DAFTAR TUGAS —
• a. Ringkaslah paragraf dalam kutipan tentang modal manusia yang diawali "Davenport (1999) mengusulkan" menjadi paling banyak dua kalimat tanpa menghilangkan fakta utamanya.
• b. Teruskan kutipan tentang modal manusia karyawan‐investor, dimulai setelah kalimat terakhir yang ditampilkan.
---- KUTIPAN TERPILIH
Davenport (1999) mengusulkan pendekatan yang berbeda terhadap hubungan modal‐investor dalam konsep Human Capital. Ia mengajukan premis bahwa karyawan merupakan investor yang menanamkan modal manusia yang mereka miliki ke dalam perusahaan dengan tujuan untuk memperoleh tingkat pengembalian yang memuaskan. Tentu saja tingkat pengembalian yang diperoleh karyawan‐investor akan sebanding dengan nilai modal manusia yang ia tanamkan kedalam perusahaan.

Oleh karena itu, karyawan‐investor memiliki tanggung jawab untuk
mengembangkan sendiri modal manusia yang ia miliki dan akan memilih tempat investasi yang tidak hanya memberikan tingkat pengembalian yang menarik tetapi juga memberikan peluang untuk mengembangkan modal manusia yang ia miliki. Tidak hanya itu, seorang karyawan‐investor akan menarik kembali modal manusia yang telah ia setor, jika ia merasa bahwa investasi yang ia tanamkan tidak berkembang dan masih ada peluang untuk mengembangkan modal manusia yang ia miliki di tempat lain. Dari sudut pandang ini, bisa jadi konsep human capital justru dapat menjelaskan tingkah laku karyawan anda yang sudah membuat anda pusing.

Mengembangkan modal manusia anda sendiri

Sebagaimana yang telah dijelaskan diatas, seorang karyawan‐investor akan
berusaha memaksimalkan pengembalian dari modal manusia yang ia setor dengan mencari tempat investasi yang tidak hanya memberikan “deviden” paling tinggi tetapi juga memberikan kesempatan untuk mengembangkan modal manusia yang ia miliki sehingga dapat menghasilkan pengembalian yang lebih tinggi lagi. Berikut ini adalah beberapa hal yang diyakini dapat mengembangkan modal manusia seorang karyawan-investor:

1. Pengalaman

Modal manusia yang secara alami berkembang seiring dengan investasi seorang karyawan‐investor adalah pengalaman. Karyawan‐Investor yang sudah memiliki pengalaman pada suatu bidang akan beradaptasi lebih cepat dan berkontribusi lebih banyak sehingga dapat meminta gaji yang lebih tinggi daripada Karyawan‐Investor yang belum memiliki pengalaman sama sekali. Zarutskie (2008) menemukan bahwa manajer investasi yang memiliki pengalaman sebagai manajer bisnis atau sebagai venture capitalist memiliki performa yang lebih baik dari pada manajer investasi yang hanya memiliki latar belakang pendidikan MBA. Pengalaman kerja adalah hasil dari waktu yang telah anda investasikan bekerja pada suatu profesi atau posisi.

Meskipun demikian, perlu diperhatikan bahwa pengalaman kerja tidak sama
dengan lama kerja. Tambahan pengalaman yang diperoleh individu tiap tahun akan mengalami diminishing return. Seseorang yang sudah bekerja selama 20 tahun pada suatu pekerjaan belum tentu mendapatkan pengalaman kerja yang jauh lebih banyak daripada orang yang baru bekerja selama 2‐3 tahun saja pada pekerjaan yang sama.
--------
---- DATA TERKUMPUL
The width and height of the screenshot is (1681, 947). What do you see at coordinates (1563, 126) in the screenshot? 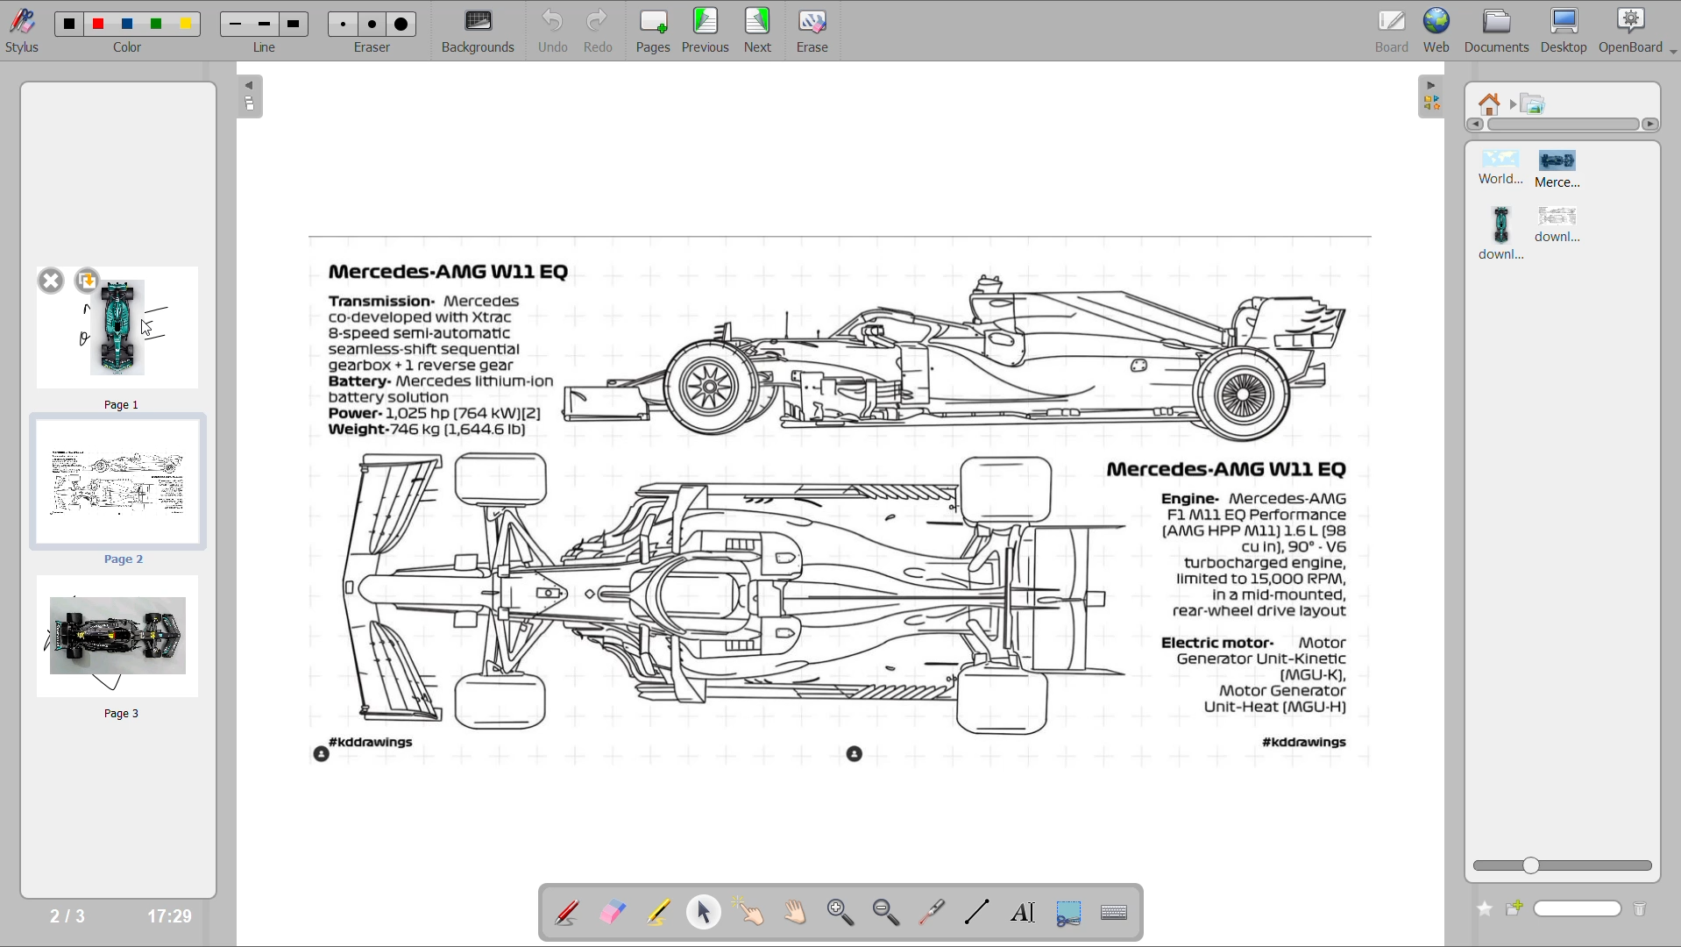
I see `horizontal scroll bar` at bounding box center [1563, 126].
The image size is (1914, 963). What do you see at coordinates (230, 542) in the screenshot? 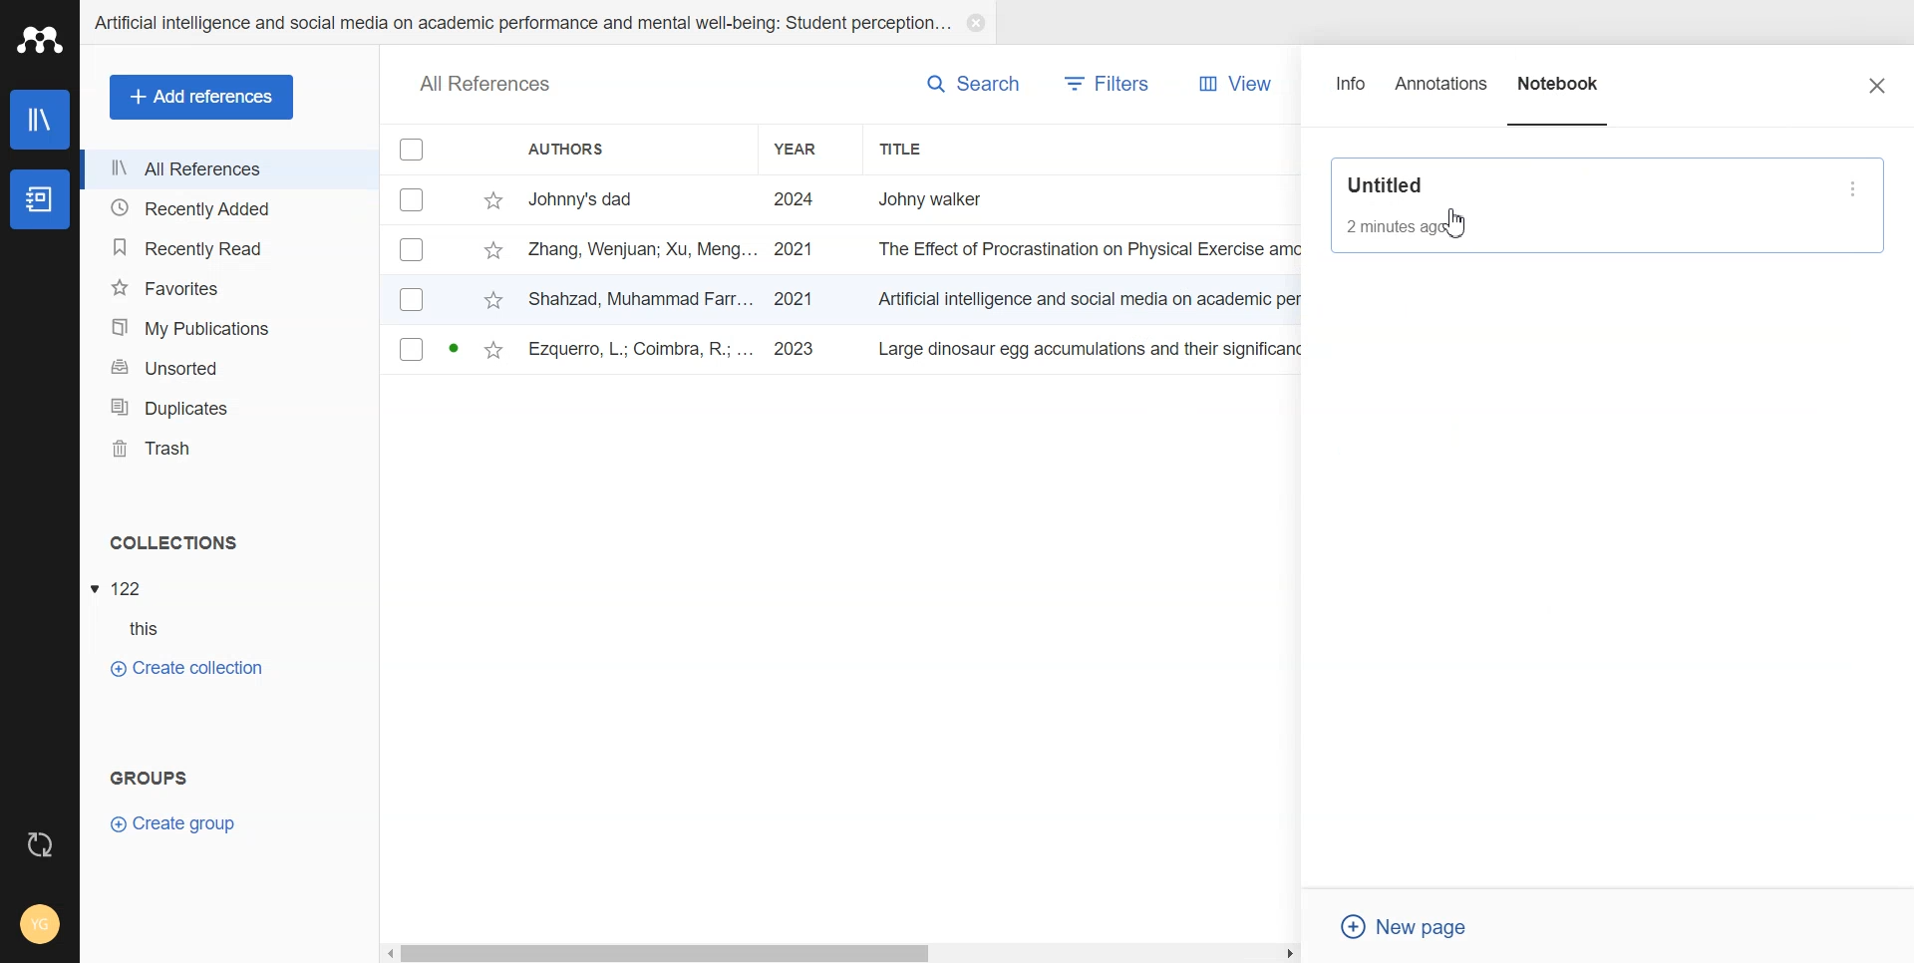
--------
JAWABAN DIBERIKAN —
• a. Davenport (1999) menawarkan pendekatan berbeda dalam konsep Human Capital dengan memandang karyawan sebagai investor yang menanamkan modal manusianya ke dalam perusahaan demi tingkat pengembalian yang memuaskan. Tingkat pengembalian yang diperoleh karyawan‐investor itu sebanding dengan nilai modal manusia yang ditanamkannya.

• b.
Selain itu, sebagian besar modal manusia yang diperoleh dari pengalaman adalah modal manusia spesifik yang belum tentu dapat ditransfer pada situasi kerja yang lain.  Perubahan situasi pekerjaan dapat mengakibatkan pengalaman yang sudah dikumpulkan bertahun‐tahun menjadi tidak bermanfaat. Oleh karena itu, seorang Karyawan‐Investor harus sangat berhati hati dalam menginvestasikan waktu yang ia miliki. Terlebih lagi karena jumlah waktu yang dapat ia investasikan terbatas dan ini adalah investasi yang tidak dapat ditarik kembali. Fresh graduate akan memiliki golden years selama 5‐10 tahun pertama karir mereka, sebelum karir mereka mengalami maturity atau bahkan plateau dimana perkembangan karir mereka melandai atau bahkan datar sama sekali. Oleh karena itu, seorang fresh graduate harus sangat berhati‐hati memilih dimana dan bagaimana ia menginvestasikan waktunya.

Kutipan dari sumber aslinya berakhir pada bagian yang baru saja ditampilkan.